Exercise objective: Reproduce only the lines starting at the one containing "The image size is (1280, 800)." and ending at the one containing "Action: pyautogui.click(x=633, y=486)". Swap every "thumbnail" for "snapshot" and leave everything else unchanged.
□ □ □
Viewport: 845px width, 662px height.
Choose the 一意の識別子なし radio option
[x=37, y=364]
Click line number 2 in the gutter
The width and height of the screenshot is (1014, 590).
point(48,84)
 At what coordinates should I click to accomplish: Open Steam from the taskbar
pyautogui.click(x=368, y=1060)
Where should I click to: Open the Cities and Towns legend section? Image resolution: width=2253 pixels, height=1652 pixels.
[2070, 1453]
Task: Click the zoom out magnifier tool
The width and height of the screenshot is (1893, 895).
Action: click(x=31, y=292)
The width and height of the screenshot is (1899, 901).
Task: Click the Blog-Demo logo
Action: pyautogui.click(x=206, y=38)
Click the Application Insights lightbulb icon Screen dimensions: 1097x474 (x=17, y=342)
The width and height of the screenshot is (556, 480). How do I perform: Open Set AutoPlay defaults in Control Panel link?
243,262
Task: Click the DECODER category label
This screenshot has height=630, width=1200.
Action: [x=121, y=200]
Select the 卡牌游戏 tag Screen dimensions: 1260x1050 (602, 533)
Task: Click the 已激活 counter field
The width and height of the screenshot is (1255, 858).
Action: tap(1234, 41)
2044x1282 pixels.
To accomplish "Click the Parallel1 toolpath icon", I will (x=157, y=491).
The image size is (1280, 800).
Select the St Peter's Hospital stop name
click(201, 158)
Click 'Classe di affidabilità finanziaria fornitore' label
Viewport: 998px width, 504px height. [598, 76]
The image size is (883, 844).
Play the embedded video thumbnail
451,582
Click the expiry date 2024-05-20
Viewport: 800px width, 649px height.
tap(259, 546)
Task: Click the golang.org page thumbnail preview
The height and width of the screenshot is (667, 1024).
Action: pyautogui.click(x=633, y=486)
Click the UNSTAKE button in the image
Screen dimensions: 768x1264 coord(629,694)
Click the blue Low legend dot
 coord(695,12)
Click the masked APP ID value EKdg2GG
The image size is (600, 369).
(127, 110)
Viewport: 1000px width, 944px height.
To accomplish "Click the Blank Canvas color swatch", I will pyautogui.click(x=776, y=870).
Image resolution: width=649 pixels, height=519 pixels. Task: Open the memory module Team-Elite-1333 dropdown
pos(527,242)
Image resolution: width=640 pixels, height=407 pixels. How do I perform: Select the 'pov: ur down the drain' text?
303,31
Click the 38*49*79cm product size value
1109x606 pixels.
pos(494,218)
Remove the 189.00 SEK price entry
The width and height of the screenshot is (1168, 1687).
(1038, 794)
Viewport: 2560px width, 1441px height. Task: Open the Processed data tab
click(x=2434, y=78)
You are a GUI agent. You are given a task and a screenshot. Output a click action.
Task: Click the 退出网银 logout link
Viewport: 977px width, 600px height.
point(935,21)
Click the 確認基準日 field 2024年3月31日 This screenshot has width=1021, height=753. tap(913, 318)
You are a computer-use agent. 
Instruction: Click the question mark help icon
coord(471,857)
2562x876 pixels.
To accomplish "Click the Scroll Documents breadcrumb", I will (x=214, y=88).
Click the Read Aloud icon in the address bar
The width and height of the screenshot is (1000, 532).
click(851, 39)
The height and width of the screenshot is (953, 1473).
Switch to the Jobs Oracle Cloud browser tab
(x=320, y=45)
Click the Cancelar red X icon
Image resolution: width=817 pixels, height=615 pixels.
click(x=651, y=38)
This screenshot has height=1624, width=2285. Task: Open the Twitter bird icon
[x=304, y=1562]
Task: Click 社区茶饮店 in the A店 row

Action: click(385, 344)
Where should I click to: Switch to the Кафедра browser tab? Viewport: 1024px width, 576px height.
□ □ □
The result:
The image size is (1280, 800).
Select the St Peter's Hospital stop name
click(201, 158)
Click 'Classe di affidabilità finanziaria fornitore' label
Viewport: 998px width, 504px height. [598, 76]
The image size is (883, 844).
Play the embedded video snapshot
451,582
Click the expiry date 2024-05-20
Viewport: 800px width, 649px height.
tap(259, 546)
Task: Click the golang.org page snapshot preview
The height and width of the screenshot is (667, 1024).
Action: pyautogui.click(x=633, y=486)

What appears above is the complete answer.